If you want to read an Excel Binary Workbook, specify the excel_binary format in the File Format selection.
Modifying source column data types
By default, Airbyte attempts to determine the data type of each source column automatically. However, using the reader_options, you can manually override these inferred data types.
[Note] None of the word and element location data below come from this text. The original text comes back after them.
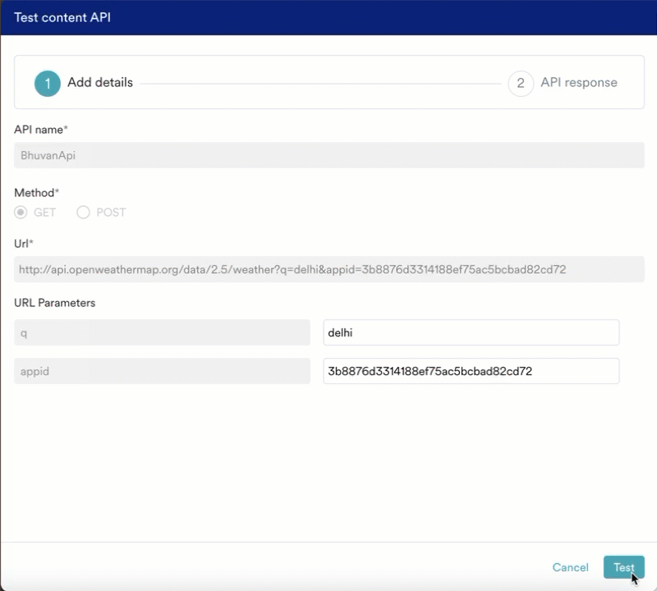Select the POST request method radio button
The image size is (657, 591).
coord(83,213)
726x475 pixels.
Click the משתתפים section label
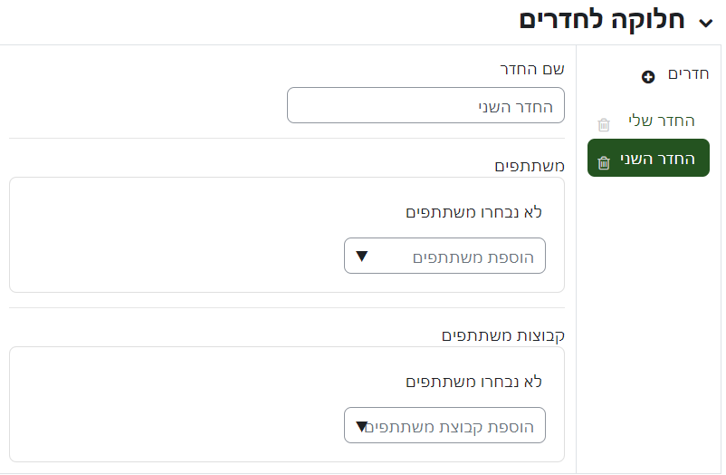pos(530,166)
For example, to interpret all columns as strings, you can use {"dtype":"string"}
. If you want to specify a string data type for a particular column, use the following format: {"dtype" : {"column name": "string"}}
. This will force the named column to be parsed as a string, regardless of the data it contains.
Examples
Below are some examples of possible file inputs:
Dataset Name | Storage | URL | Reader Impl | Service Account | Description |
---|---|---|---|---|---|
epidemiology | HTTPS | https://storage.googleapis.com/covid19-open-data/v2/latest/epidemiology.csv (opens in a new tab) | COVID-19 Public dataset (opens in a new tab) on BigQuery | ||
hr_and_financials | GCS | gs://airbyte-vault/financial.csv | smart_open or gcfs | {"type": "service_account", "private_key_id": "XXXXXXXX", ...} | data from a private bucket, a service account is necessary |
landsat_index | GCS | gcp-public-data-landsat/index.csv.gz | smart_open | Using smart_open, we don't need to specify the compression (note the gs:// is optional too, same for other providers) |
Examples with reader options:
Dataset Name | Storage | URL | Reader Impl | Reader Options | Description |
---|---|---|---|---|---|
landsat_index | GCS | gs://gcp-public-data-landsat/index.csv.gz | GCFS | {"compression": "gzip"} | Additional reader options to specify a compression option to read_csv |
GDELT | S3 | s3://gdelt-open-data/events/20190914.export.csv | {"sep": "\t", "header": null} | Here is TSV data separated by tabs without header row from AWS Open Data (opens in a new tab) |
Example for SFTP:
Dataset Name | Storage | User | Password | Host | URL | Reader Options | Description |
---|---|---|---|---|---|---|---|
Test Rebext | SFTP | demo | password | test.rebext.net | /pub/example/readme.txt | {"sep": "\r\n", "header": null, "names": \["text"], "engine": "python"} | We use python engine for read_csv in order to handle delimiter of more than 1 character while providing our own column names. |
Performance considerations
It's important to note that the JSON implementation may require adjustments to handle more complex catalogs, as it is currently in an experimental state. While simple JSON schemas should function properly, handling of multi-layered nesting may not be optimal.